Each Column Name Be Unique Among The Tablespace

When Each column name is unique among the tablespace you end up with column names like this:

Table: Persons PersonId?: Integer PersonFirstName?:String PersonLastName?: String PersonBirthDate?:Date PersonEyeColorId?:Integer

Table: EyeColors? EyeColorId?: Integer EyeColorName?: String

While if you follow the convention that EachColumnNameBeUniqueInTable? (I believe an ObjectWeenie like me prefers this one):

Table: Person Id: Integer FirstName?:String LastName?: String BirthDate?:Date EyeColorId?:Integer

Table: EyeColor? Id: Integer Name: String

I feel that repeating the name of the table on each column to achieve name uniqueness in column names is ugly and redundant, but I guess in a query with lots of short alias could improve readability:

select p.PersonFirstName?, e.EyeColorName? from Persons p, EyeColors? e where p.EyeColorId? = e.EyeColorId?

versus

select person.Name, eyecolor.Name from Person person, EyeColor? eyecolor where person.EyeColorId? = eyecolor.Id

Mmm, I still I feel that the second query looks cleaner and easier to read... do you agree?

For few-table queries it does, but I've found very nice things with DB-wide uniqueness when doing more complex queries. The need for table aliases almost disappears. But rather than append the full table name, I'd recommend a 2-or-3 character table abbreviation:

table: employees_emp --------- emp_id emp_first emp_middle emp_last emp_hour_rate etc...

I'm sure everybody has their personal preference and will defend it with vigor. I can only say what I found seems to work best from my perspective as a query writer (and occasional DBA).

--top

Q: I'm honestly curious what "nice things" you have discovered about this particular naming discipline. Are you willing to describe a few?

A: As mentioned above, the need for table aliases nearly disappears. A non-correlated query will not need them.

Second, there's rarely any naming conflicts with the final column names of a given query, reducing the need for column aliasing. This is especially nice for ad-hoc queries where you don't want to waist time writing aliases.

Third, you can search for a given column in script files if you want to study its usage or make a wide-ranging change in its usage. If aliases are used instead, then they may not be consistent from query to query.
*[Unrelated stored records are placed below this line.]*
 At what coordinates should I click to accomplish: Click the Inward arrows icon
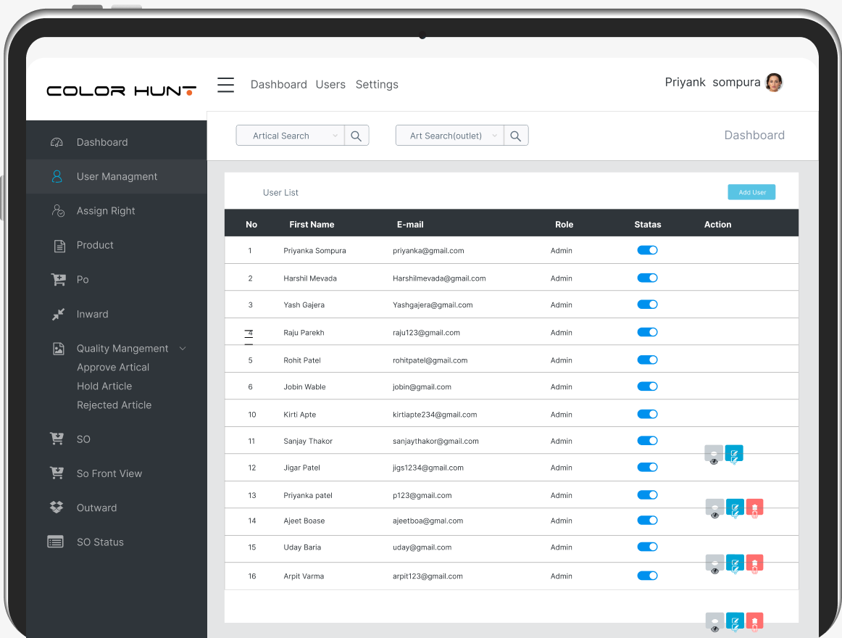[58, 315]
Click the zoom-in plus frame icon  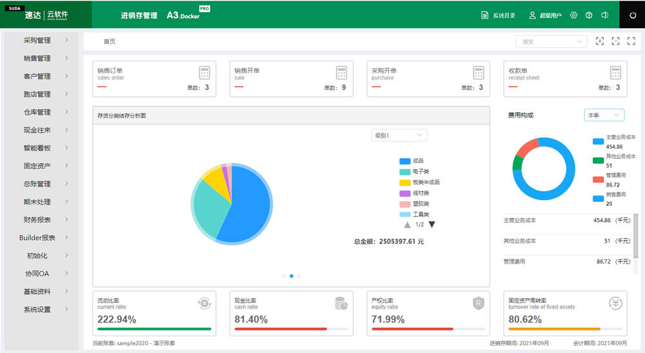coord(600,41)
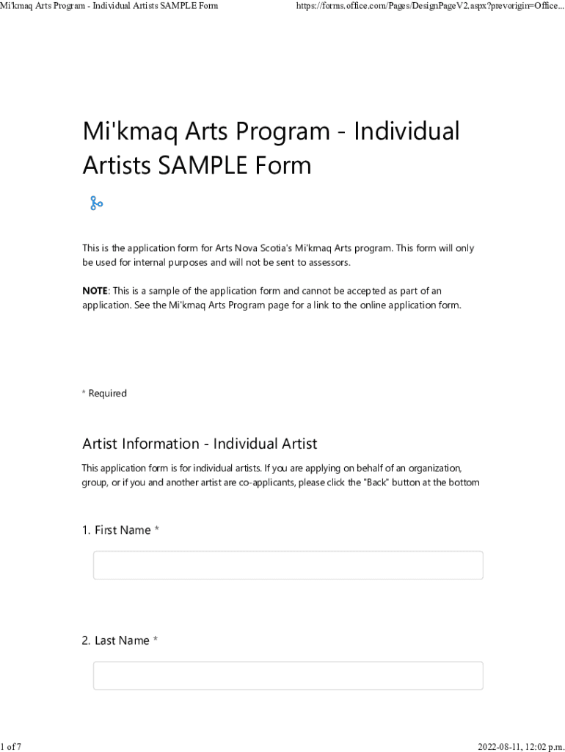Click the "1. First Name" question label
Screen dimensions: 565x752
[116, 530]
Q: What happens when you rename a table?

A: The same thing that normally happens when you rename a table: you break all the queries and views on that table, so you need to scramble around and fix them all. Alternatively, you could create a 'view' of the original table to essentially alias it. Neither the problem nor these solutions change if you go just a bit further to also renaming the prefix for the columns.
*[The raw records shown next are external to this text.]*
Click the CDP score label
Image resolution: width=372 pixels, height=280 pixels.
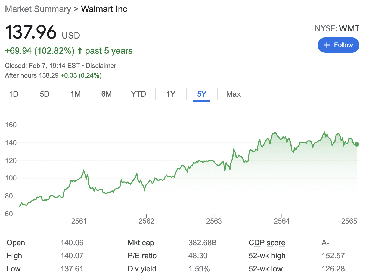click(x=267, y=243)
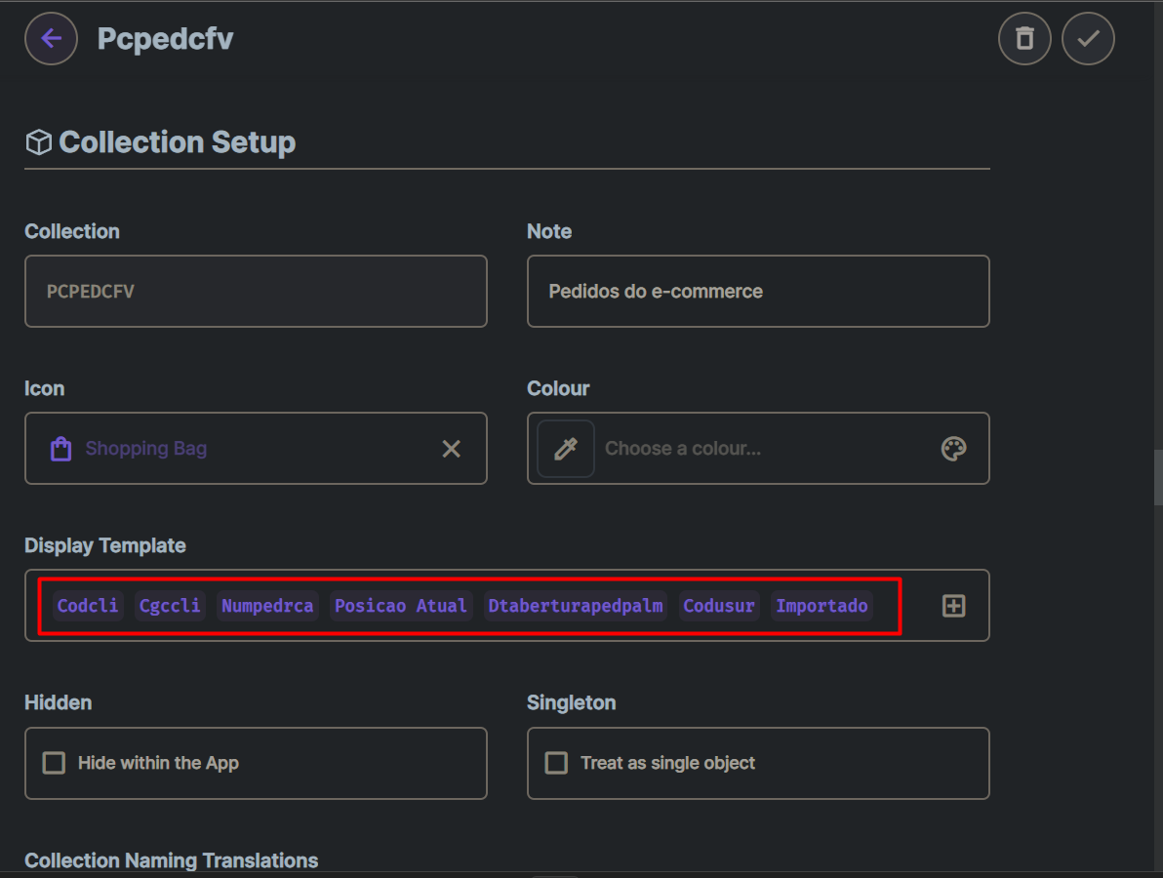Save the collection settings with the checkmark icon
Screen dimensions: 1163x878
click(1088, 38)

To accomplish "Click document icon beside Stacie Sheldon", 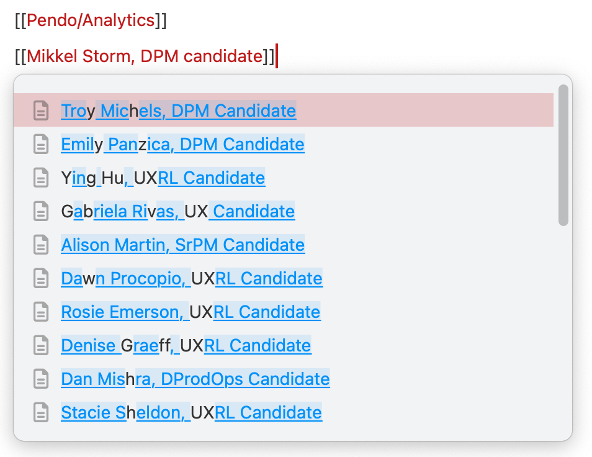I will click(x=41, y=412).
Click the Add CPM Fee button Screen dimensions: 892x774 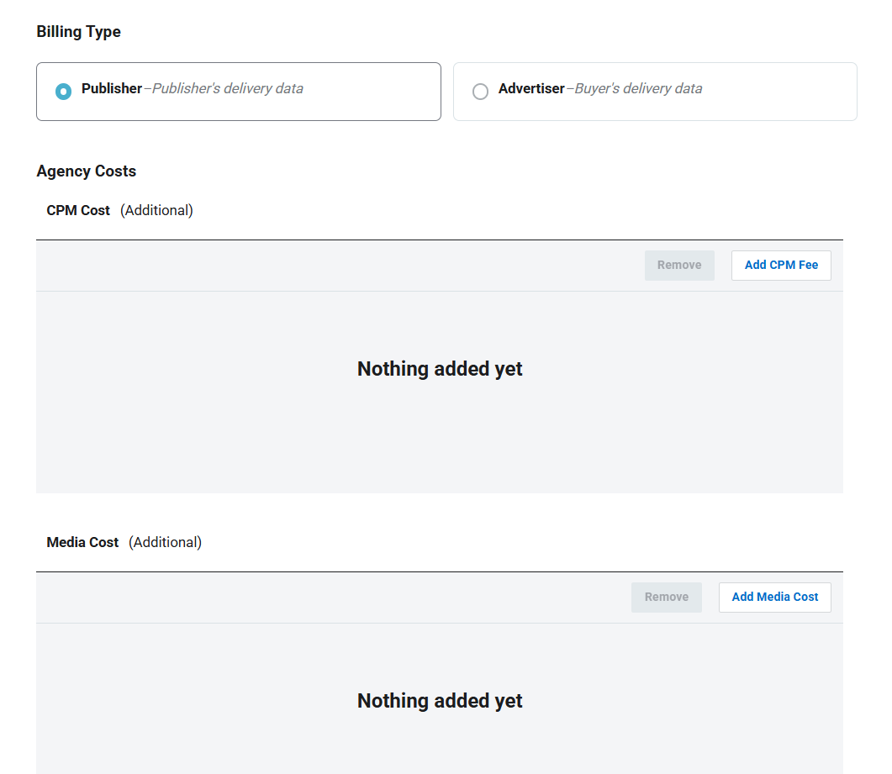point(781,265)
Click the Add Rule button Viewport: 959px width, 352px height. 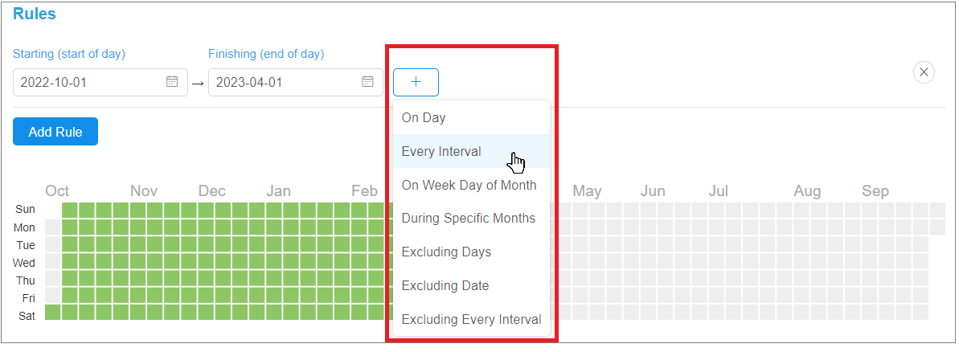55,131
Strange. I always thought that the aliases were intended to allow factoring out of the commonalities of the column names. They allowed to use the same name for a column with the same meaning. I really wonder how one can give up this clean bit of extra information (same name=same meaning) without gaining anything except maybe a bit less typing. I mean prepending the table name to the column is just a crude form of alias use (just use the alias everywhere) without any of the benefits of a) usable for joining the same table multiple times and b) making the table name explicit. I really can see that this gives a positive trade-of for rather simple schemes.

I added a third benefit above, which aliases cannot give. Often in larger systems most queries require at least one join such that alias would otherwise always be needed anyhow. Thus, a virtual alias via a table prefix/suffix provides that automatically. Plus the reduced need for column aliasing since they are already unique. The first reason is a wash, but a net benefit of the last two. I cannot really isolate all the reasons why it "felt better" just yet, but uniqueness just seemed to improve things. I was skeptical at first, but became a convert. The one downside though is that the column names if used as-is are not very compact. For small values, the column name becomes a real-estate hog. --top

Another approach not mentioned is to only add a prefix/suffix to columns that actually conflict.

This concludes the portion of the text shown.